Copy out, word for word, the part of the items that opens with the line containing "You are a GUI" and runs through the end of the items. Leave the pictures out of your answer.

+ + + + +

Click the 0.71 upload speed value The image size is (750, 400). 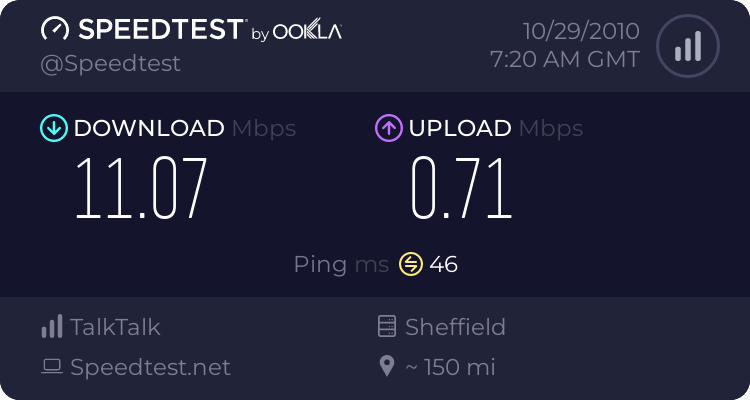(462, 188)
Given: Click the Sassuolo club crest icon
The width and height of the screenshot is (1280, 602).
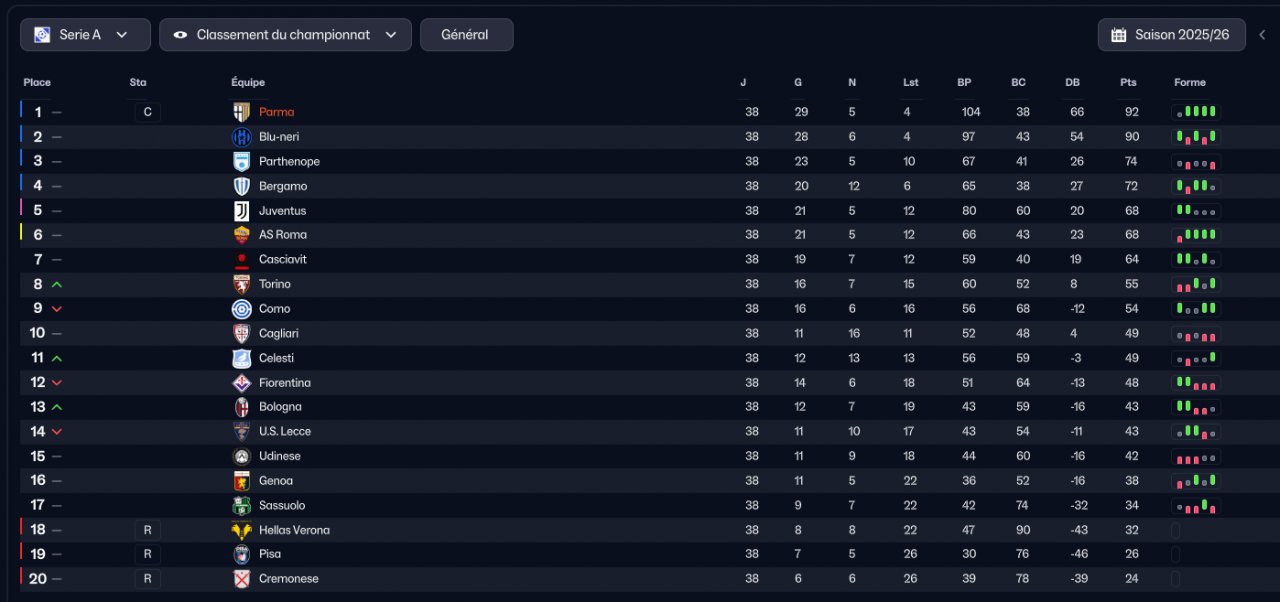Looking at the screenshot, I should pos(241,506).
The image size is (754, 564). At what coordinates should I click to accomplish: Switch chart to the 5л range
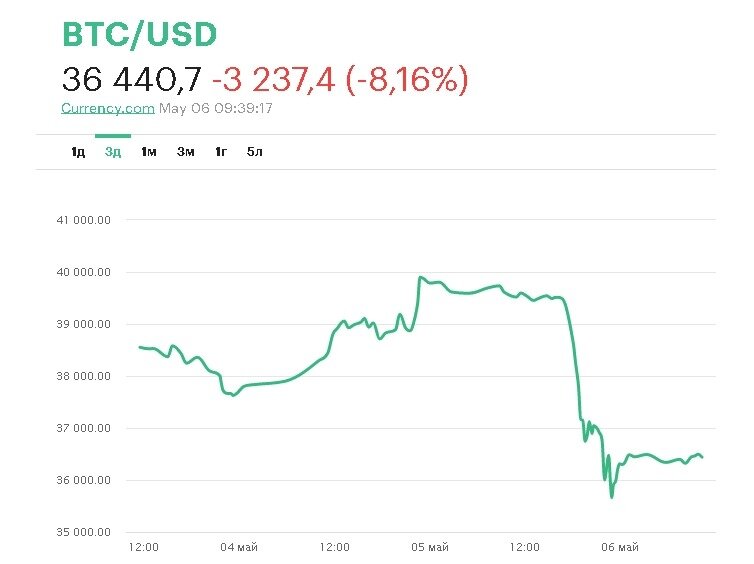255,152
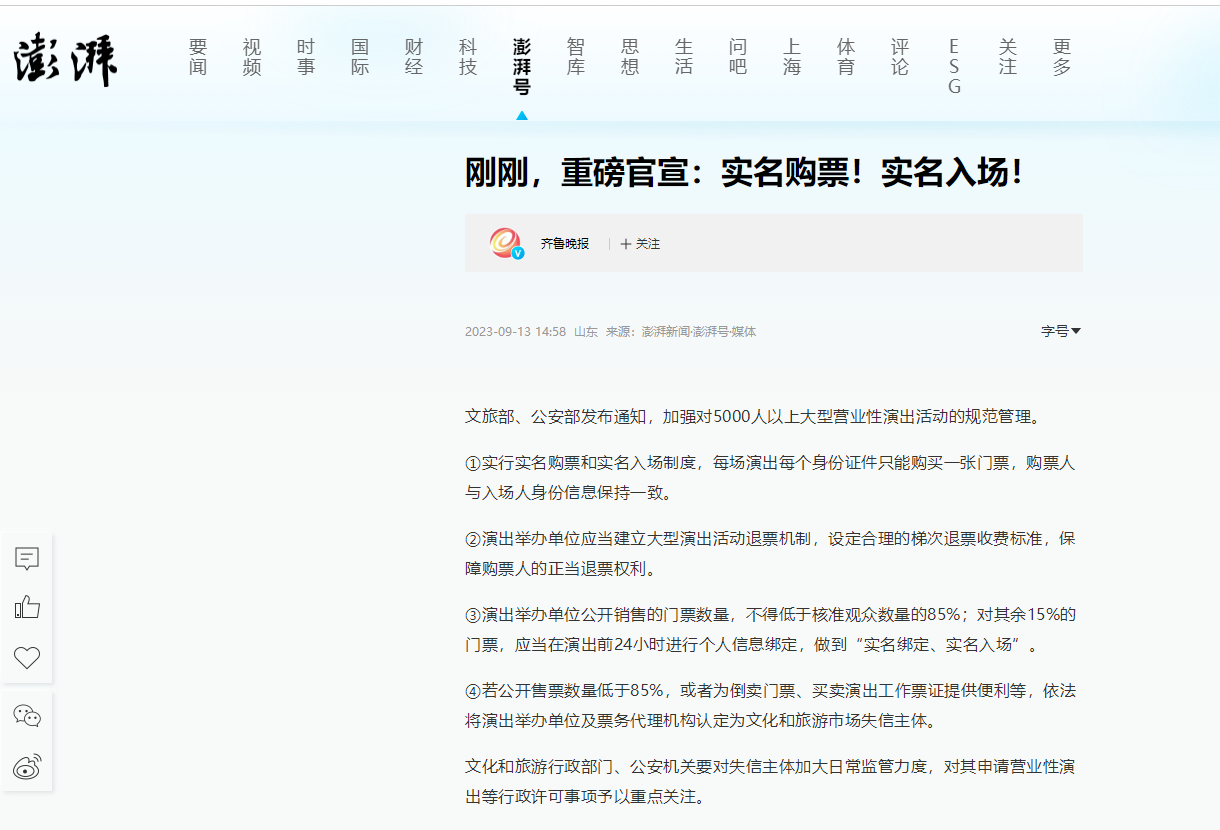Click the 澎湃 logo in the header
Viewport: 1220px width, 830px height.
(65, 59)
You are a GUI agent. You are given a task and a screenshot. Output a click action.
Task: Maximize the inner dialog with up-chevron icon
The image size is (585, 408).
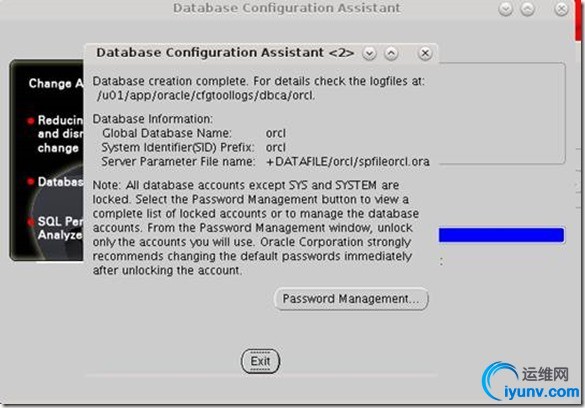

+ + + + +

_Response to the task_.
You are a GUI agent. You are given a task and a screenshot. Output a click action.
Task: Maximize the inner dialog with up-chevron icon
The image size is (585, 408).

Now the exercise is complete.